The workshop was a precursor to the UN Convention to Combat Desertification conference, being held in Abidjan from 9 to 20 May. The two-day sessions focused on financing opportunities that have the potential to deliver transformative projects and programs to boost the Great Green Wall initiative in West Africa.
The African Development Bank’s Africa Climate Change Fund contributed to the workshop, developed by the UN Convention to Combat Desertification, in collaboration with several technical and financing partners.
Halting and reversing land degradation can transform the land from being a source of greenhouse gas emissions to a sink by increasing carbon stocks in soils and vegetation. Land degradation neutrality aims to balance anticipated losses in land-based natural capital and associated ecosystem functions and services with measures that avoid and reduce land degradation and produce alternative gains through land restoration and sustainable land management approaches.
Laouali Garba, manager for agriculture research, production, and sustainability at the African Development Bank, stated, “The Bank supports African countries in finding solutions for the sustainable management of natural resources to enhance the resilience of populations to the adverse effects of climate change and variability.”
Since the launch of the Bank’s Feed Africa strategy in 2015, more than 74 million people have benefited from access to improved agricultural and sustainable land management technologies. The Technologies for African Agricultural Transformation (TAAT) programme has provided 11 million farmers in 29 African countries with proven agricultural technologies, Garba continued.
“As the champion of resource mobilisation to accelerate the implementation of the Great Green Wall Initiative Priority Investment Plan (2021-2030), the African Development Bank welcomes this partnership with the Global Mechanism for the UN Convention to Combat Desertification,” Garba said.
Cathrine Mutambirwa, the program coordinator of land degradation neutrality and land restoration at the Global Mechanism, said, “We work with partners to improve the capacity to design transformative land-based interventions to build resilience and improve rural livelihoods. With the African Development Bank and other partners, we complement each other well to move the projects quickly.”

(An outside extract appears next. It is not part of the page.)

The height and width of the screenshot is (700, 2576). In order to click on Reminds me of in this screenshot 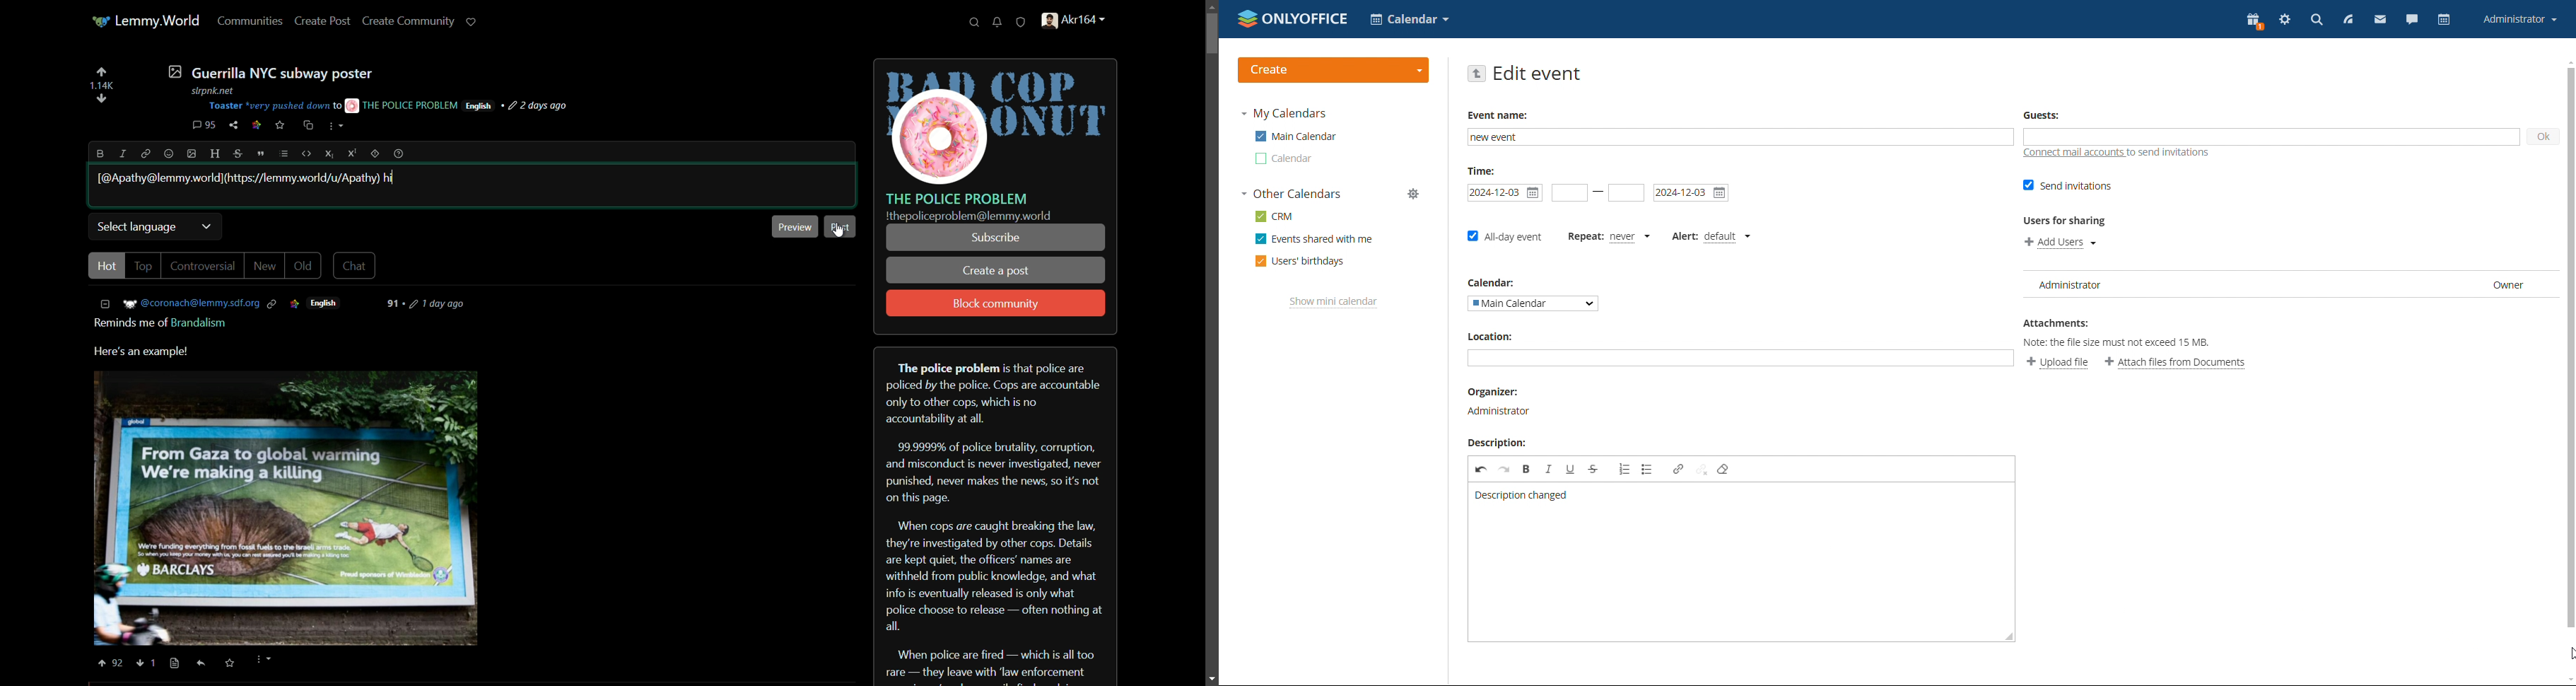, I will do `click(126, 323)`.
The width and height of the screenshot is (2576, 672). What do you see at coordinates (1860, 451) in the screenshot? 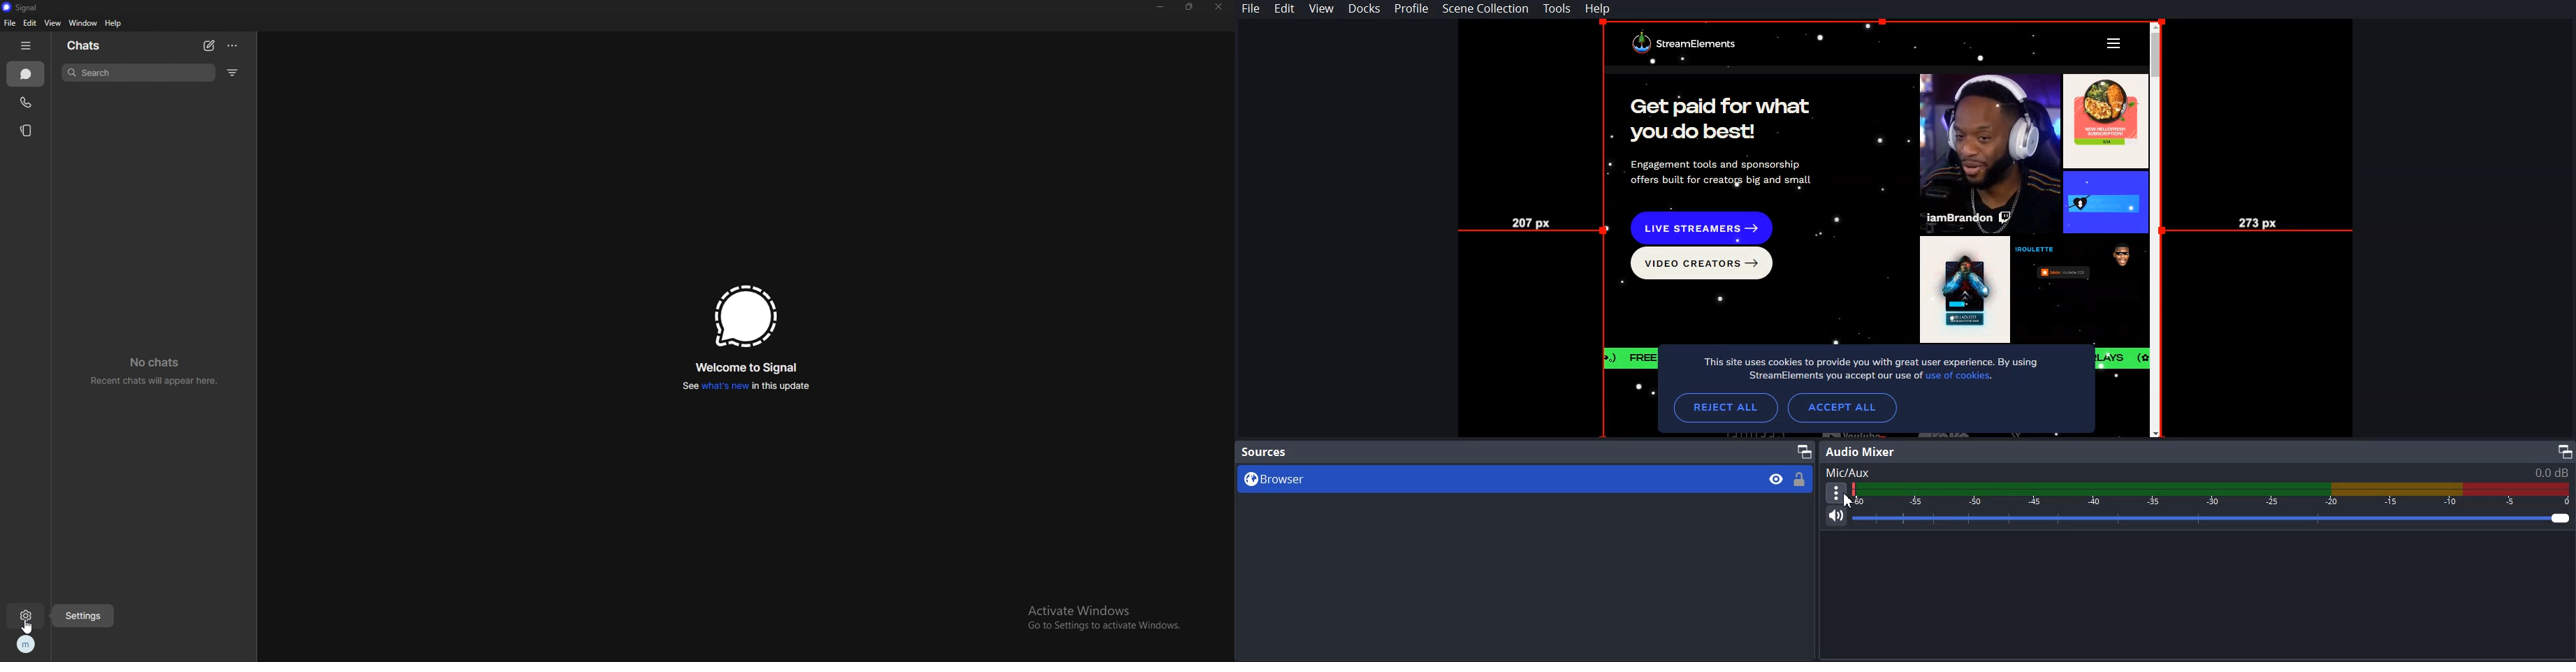
I see `Audio Mixer` at bounding box center [1860, 451].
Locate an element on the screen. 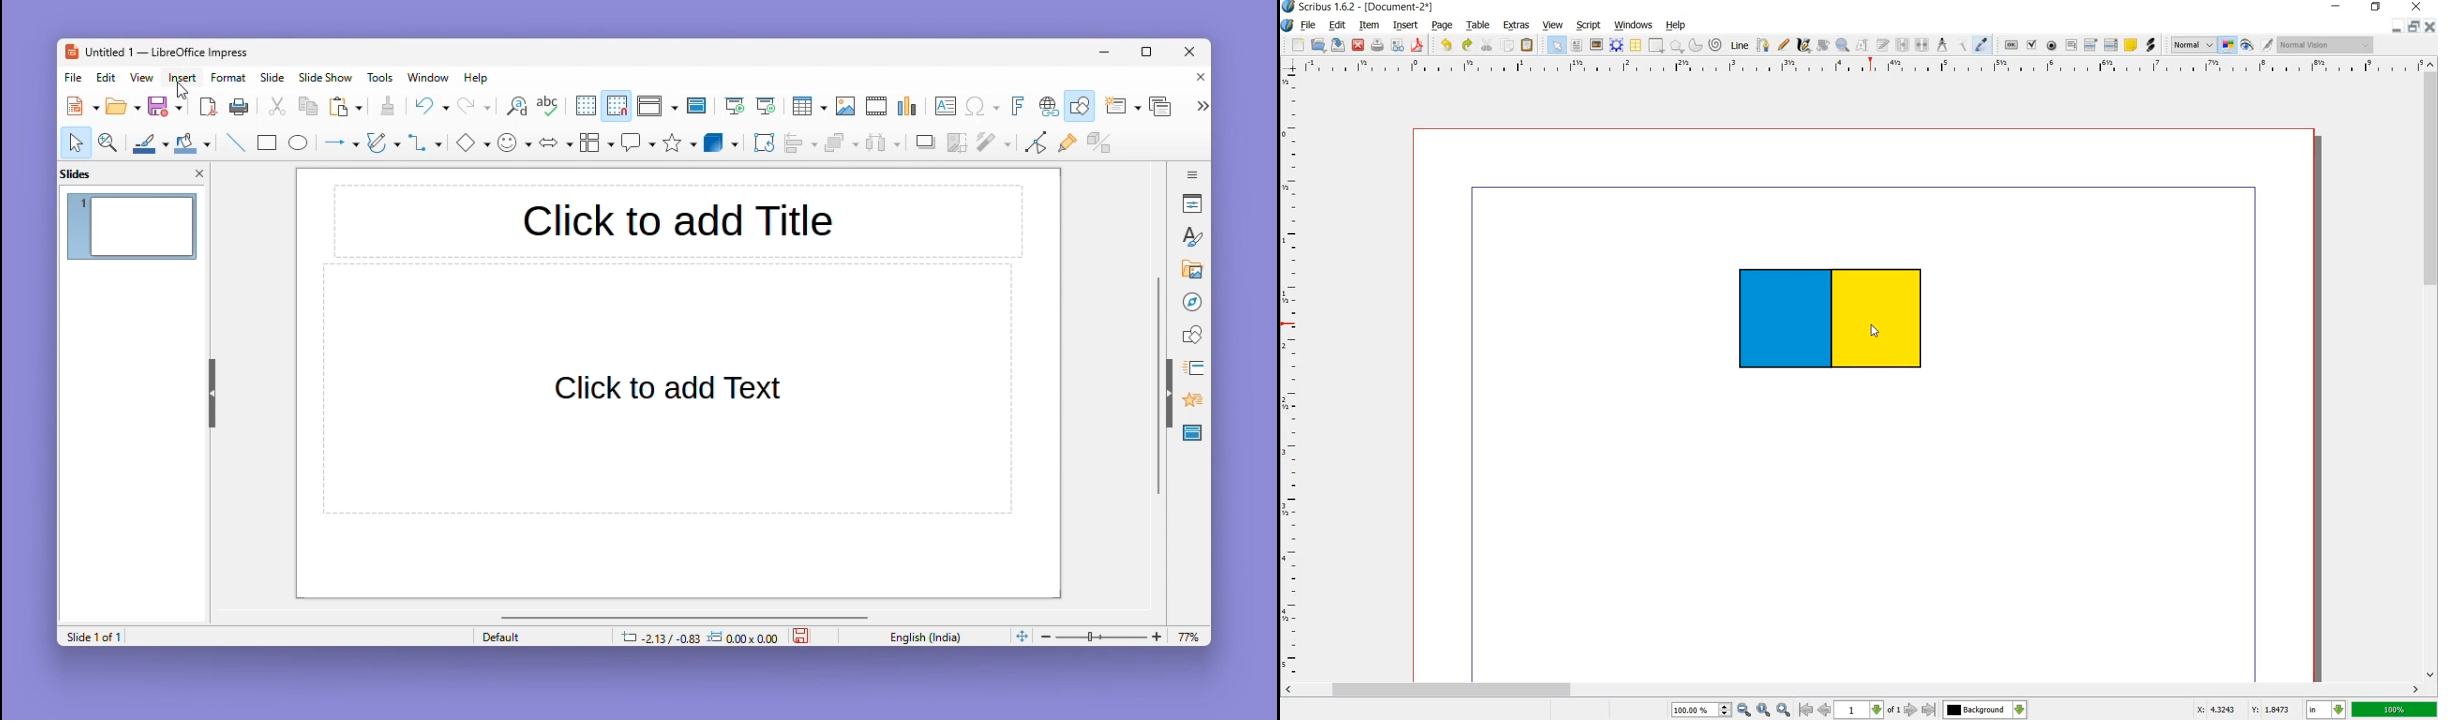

Land-based transformative projects and programmes can target a wide range of funding sources, by combining public, private, and blended financial resources, including the Global Environment Facility, the Green Climate Fund, the Adaptation Fund, and other financing mechanisms from multilateral and bilateral banks, like the Land Degradation Neutrality Fund.
The African Development Bank, as an implementing agency and accredited entity to the Global Environment Facility, Green Climate Fund, and the Climate Investment Funds, is co-financing projects that contribute to addressing land degradation in Africa.
Yasmina Oodally, an environmental specialist at the World Bank, explained how the World Bank supports the Great Green Wall, with future land restoration projects targeting policy and institutional reforms designed to empower local communities, especially women. The World Bank committed US$5.6bn through ongoing and new projects in the Great Green Wall countries.
Sarah Toumi, program management officer of the Great Green Wall initiative, said, “The Pan-African Initiative of the Great Green Wall is a nature-based solution to the complex challenges facing humanity and a compelling symbol of what is possible if we work together to protect and restore our planet. It is one piece in the puzzle in providing genuine alternatives for people increasingly working together to stop the drivers of land degradation and increase rehabilitation of degraded lands.”